RANDY: "Dawg, keepin it real, it wasn't good for me dawg. The Mimi was good, I liked it, but the Manon was not comin' together. And the Adina, that was pitchy, dawg. And you, man, there's something wrong, man. Your Nemorino, I'm not feelin' it."

PAULA: "Like, I'm really proud of you, to sing like that with a lot of heart. I like that. Not your best performance, but you tried your best, I know it. Maybe you picked the wrong songs. And maybe you oversang a bit. But I like the energy. And the chemistry, it's so real. And guys, you look great!"

SIMON: "Donizetti must be turning in his grave tonight. Really mediocre performances. Very bad vocal. You sounded hoarse and pushed, and you there just sounded dreadful. It was like bad karaoke performed by someone's drunken mom and dad during a wedding on a cruise ship. I don't know if you are really ready for this stage of the game."

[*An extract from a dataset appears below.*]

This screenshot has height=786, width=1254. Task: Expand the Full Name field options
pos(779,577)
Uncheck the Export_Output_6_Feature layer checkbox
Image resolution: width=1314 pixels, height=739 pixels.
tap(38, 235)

RYAN: (to Simon) "Shut up and just come out, fag."

[via Sirius]

UPDATE: Sieglinde should note that (a) she was home eavesdropping via Sirius, (b) she participated in the wonderful parterre chat at Chez Cieca, where (c) nearly all expressed disappointment with the 'trainwreck' of a gala, and (d) after having listened to the recording again this morning, with rested ears, she's not revising her impressions. However, in the interest of balance (huh?), she notes that reports coming from people who were in house are much more positive. Maury says "L'elisir was when it all came together. Villazon's vocal troubles apparently vanished, and Netrebko sounded about the best I've ever heard her." In Opera-L, a well-respected poster says, after detailing his Manon creds (from Moffo to Fleming): "I cannot imagine a better Manon until Netrebko last night." This is odd, but not entirely a surprise. There are widely-acknowledged limitations of such radio transmissions, whose compression can be severe and can truncate parts of the 'timbre' and dynamic spectra that make the voice sparkle and mystify. Another limitation is the mics' suspect ability to capture and relay charm and sex appeal, qualities gaining more prominence in the operatic arena than ever before.